Michael Duke, Wal-Mart's chief executive officer, recounted last week how much he enjoys dropping into the company's stores unannounced, visiting with both employees and shoppers.
But with close to 5,000 locations in the U.S. and Canada alone, and millions of shoppers making transactions every week, it is increasingly difficult for the company's top brass to get up close and personal with their store-level operations.
That doesn't mean the company can't listen in on what its shoppers are saying, however. Customer conversations about products, pricing, store conditions and other matters are increasingly accessible via the proliferation of social media and other Web-based tools.
Hence the agreement by Wal-Mart to acquire Kosmix, the social-media analysis firm, as reported in last week's SN. Kosmix has created what it calls a “social genome,” or a platform that organizes the content generated on social media sites according to users, topics, products, places and events, as described in a blog post by the company's co-founder.
“The first generation of ecommerce was about bringing the store to the Web,” wrote Anand Rajaraman in the blog post. “The next generation will be about building integrated experiences that leverage the store, the Web and mobile, with social identity being the glue that binds the experience.”
That jibes with the way Duke described Wal-Mart's view of ecommerce in a presentation in New York last week. The company doesn't see Web-based retailing as being distinctly separate from store-based retailing.
“We see mobile technology, social networking communication [and] e-commerce as just a part of commerce,” Duke said. “It's not different channels — it's just the way customers will shop in the future.”
With the acquisition of Kosmix, Wal-Mart will seek to leverage this “social genome” platform to create @WalmartLabs, a new division at the global retail giant charged with integrating social and mobile platforms with the company's retail business.
The new division won't necessarily be an ecommerce platform in and of itself, but instead a rich trove of data — customer conversations, interests and shopping patterns — and a source of tools that could yield valuable marketing and merchandising insights, and act upon them.
In the Wall Street Journal last week, Stephen Quinn, Wal-Mart's chief marketing officer, was quoted saying Wal-Mart is already seeking ways to customize online circulars for individual shoppers.

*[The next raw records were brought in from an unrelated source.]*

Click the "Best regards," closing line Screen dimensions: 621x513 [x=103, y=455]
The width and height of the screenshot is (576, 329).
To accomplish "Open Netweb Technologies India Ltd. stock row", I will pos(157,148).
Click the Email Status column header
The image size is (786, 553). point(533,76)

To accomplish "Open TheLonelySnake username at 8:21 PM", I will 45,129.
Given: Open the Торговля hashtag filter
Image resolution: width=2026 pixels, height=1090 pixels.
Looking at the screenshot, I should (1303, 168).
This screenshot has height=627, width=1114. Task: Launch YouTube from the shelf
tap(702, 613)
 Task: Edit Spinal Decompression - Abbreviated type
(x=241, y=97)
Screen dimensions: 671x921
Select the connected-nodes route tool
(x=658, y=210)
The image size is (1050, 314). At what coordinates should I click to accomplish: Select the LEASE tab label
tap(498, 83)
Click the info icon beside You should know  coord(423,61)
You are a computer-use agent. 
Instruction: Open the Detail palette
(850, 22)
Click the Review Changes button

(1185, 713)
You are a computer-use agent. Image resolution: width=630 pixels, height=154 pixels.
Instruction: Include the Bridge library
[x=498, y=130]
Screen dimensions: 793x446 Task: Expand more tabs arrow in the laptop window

Wal-Mart's launch last month of Walmart To Go, an online venture offering ordering and delivery of grocery products in the San Jose, Calif., market, likewise can be seen as a learning tool. How will Wal-Mart's core shoppers use this service? Will it draw in new customers that hadn't shopped its stores? What products will they buy online?
Inquiring minds at Wal-Mart want to know, and very soon they will know the answer to all those questions, and more.